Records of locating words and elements
==============================
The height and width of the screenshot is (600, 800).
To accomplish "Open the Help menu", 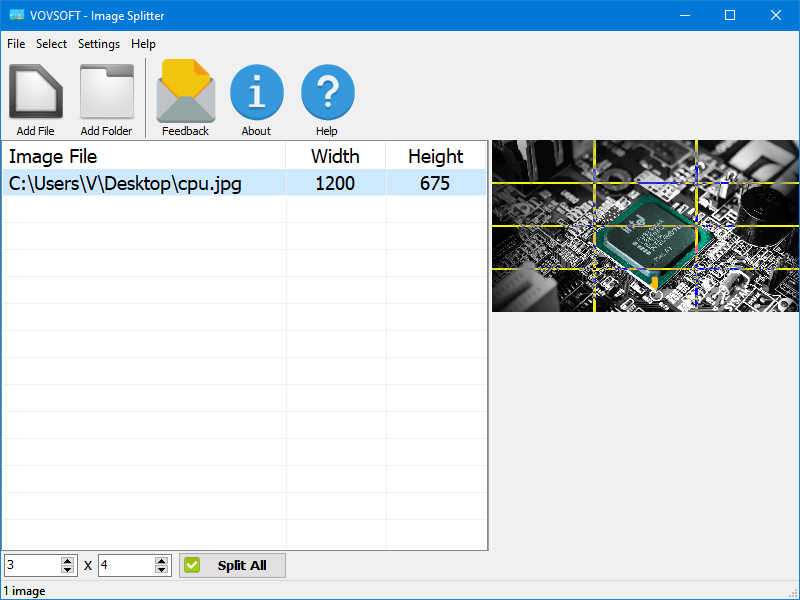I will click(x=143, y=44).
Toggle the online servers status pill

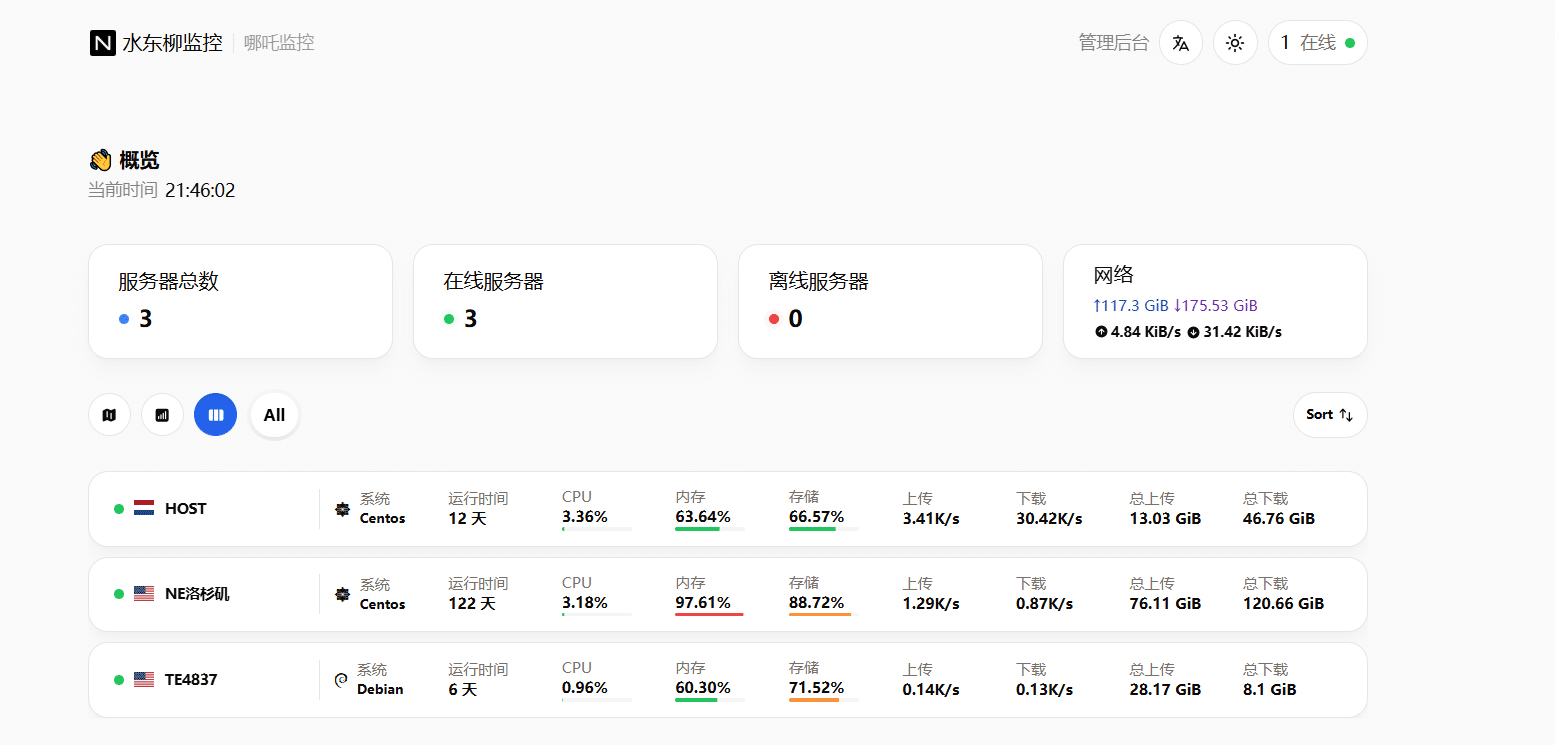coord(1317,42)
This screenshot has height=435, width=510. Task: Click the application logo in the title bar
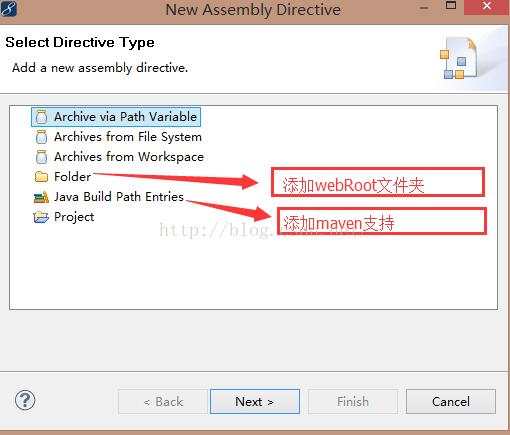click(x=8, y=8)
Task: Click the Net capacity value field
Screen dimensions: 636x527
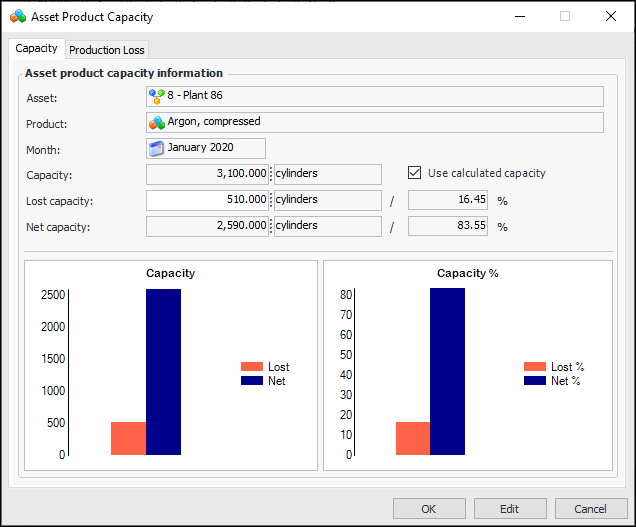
==============================
### EXERCISE
Quote the items word for word, starting at the line containing "Task: Click the Net capacity value field" and ending at the end of the items. Leave the pictures out of your answer.

### SOLUTION TO THE PROBLEM
Task: Click the Net capacity value field
Screen dimensions: 636x527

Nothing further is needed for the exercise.